The truth is, police brutality has been with us forever. So has corruption. The two feed on each other. We don’t recruit from the Planet Perfect. We recruit from society. But things are vastly better than they were. The main thing we changed on the NYPD when I was deputy commissioner in the mid-1990s was accountability. The police weren’t holding themselves accountable for fighting crime. Then we decided to change. We mapped crime out and deployed accordingly. And New York enjoyed the biggest crime declines in America in the 1990s. Now we need to be as accountable within the force as we are on the street. Police departments must map brutality and corruption complaints the same way we mapped murders and shootings. Then commanders must be held accountable to prevent their recurrence. Stings of every kind must be run for theft, brutality and discourtesy. Once caught, serious offenders should be interrogated like any criminal so we can make more cases on other bad cops.
Another answer is more transparency. Why do we have a weather channel in America but not a crime channel? People should be able to see what the latest local crime patterns are and to ask the precinct commander why their neighborhood doesn’t get the same protection others do.

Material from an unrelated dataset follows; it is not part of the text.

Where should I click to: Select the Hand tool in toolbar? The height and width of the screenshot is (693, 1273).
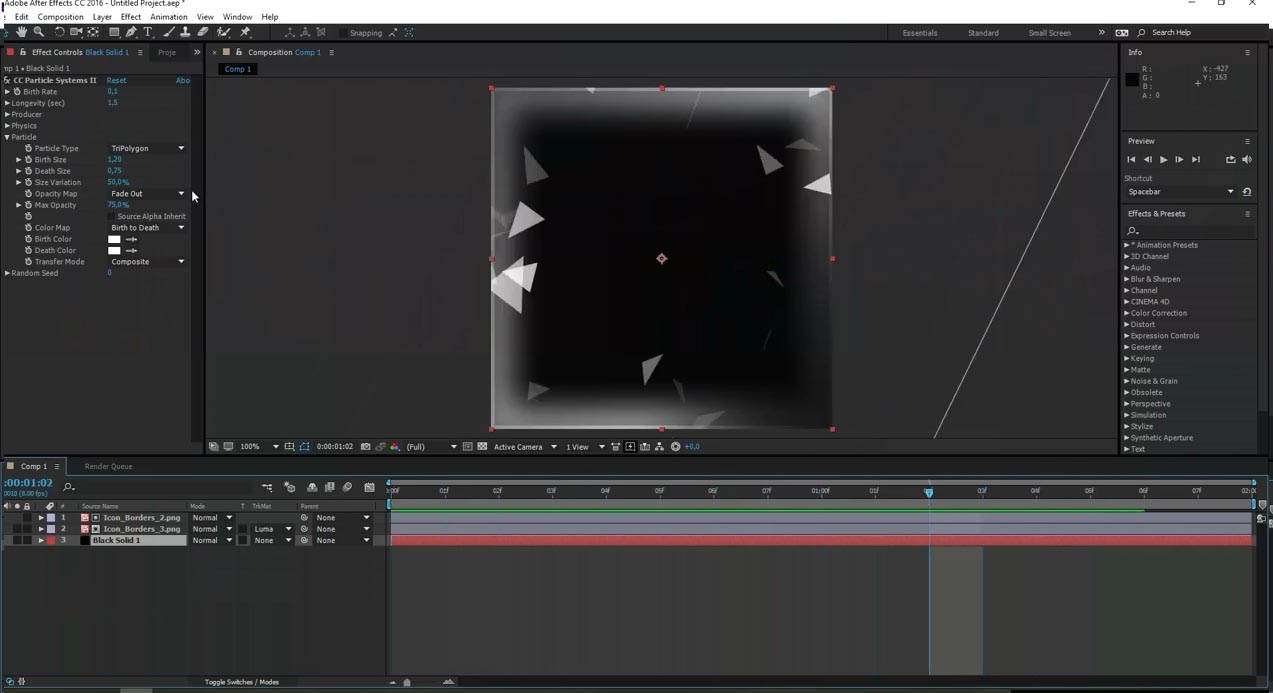pos(22,32)
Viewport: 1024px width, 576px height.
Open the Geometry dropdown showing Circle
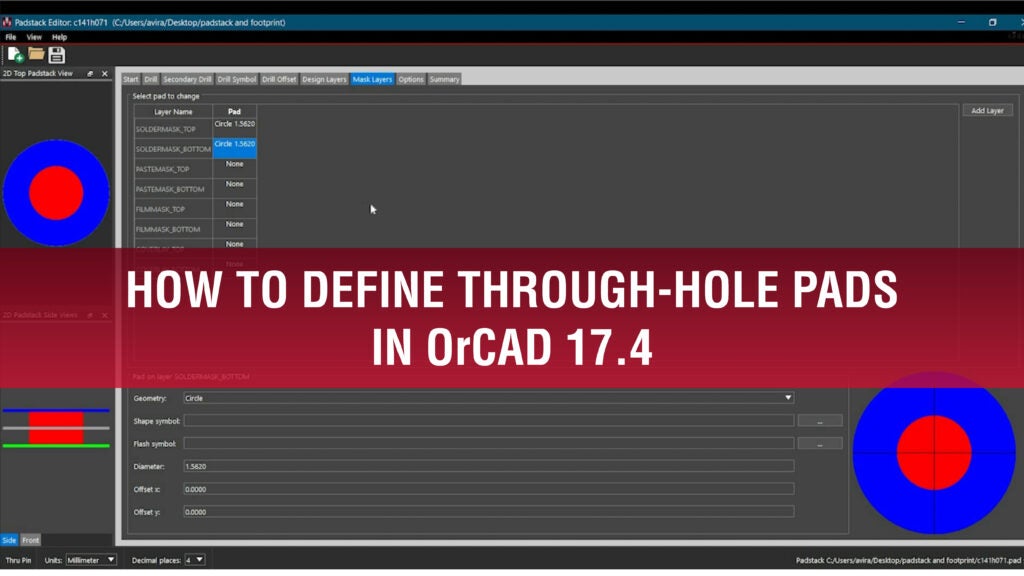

Journalists and community leaders should be able to go on patrol with the cops to gain a better understanding of real police work, not just what they see on “NYPD Blue.”
Some people think I coined the phrase “zero tolerance.” But I hate what the words imply. Zero tolerance–a term I first saw in the media–is for people who wear red armbands, brown shirts and jackboots. There’s a vast difference between zero tolerance and enforcing quality-of-life issues like graffiti or teenagers throwing beer cans and pissing in the street. Zero tolerance suggests bicycles should be confiscated if they don’t have effective bells. I think police should be reasonable. The code we had on the NYPD was that you can’t break the law to enforce the law. To say Justin Volpe badly betrayed that code is an understatement.
Mayor Giuliani thinks the blue wall of silence has crumbled during the Louima case. I think the wall almost always crumbles when it needs to. Sometimes, the wall serves a purpose. There are such things as rats and stoolies, and nobody wants them in any walk of life. That’s why Americans would rather have Monica Lewinsky as their daughter than Linda Tripp. All Linda Tripp did was blow the whistle. If Monica had been giving away national-security secrets, Linda would have been a hero. Cops need to be heroes to each other, but not at any cost. New York columnist Jimmy Breslin once had a great line about cops: they shouldn’t be “a softball team with guns.” They shouldn’t be a group with more loyalty to one another than to the people they serve.
On another level, it’s the New York cops who have a right to complain. They felt betrayed by the mayor when crime went down. The city had 33 million tourists and property values skyrocketed, but the police got zero-percent raises two years in a row. The saying was “zeroes for heroes.” Salaries need to be raised tremendously in American policing. You get what you pay for. We have to start attracting candidates from real colleges–not ones where you send for your diploma on a matchbook cover. And we should require three years of training to be a police professional, not six months. People will say we don’t have the time or money. If you want professionals, you have to spend both.
Finally, police departments simply must reflect ethnically the cities they serve. In New York–26 percent black and 26 percent Hispanic, with a force that’s 13 percent black and 17 percent Hispanic–that would take another 50 years to happen at the current pace. It needs to happen now. We’ve already thought “outside the box” on fighting crime. Let’s do the same for recruiting. I’m not saying it’ll be a better department statistically than it is now. But the community will know it looks like them, not like an occupying army. The police must have the trust of the citizens they serve. Volpe maimed that along with Louima’s body. Both will take a long time to heal.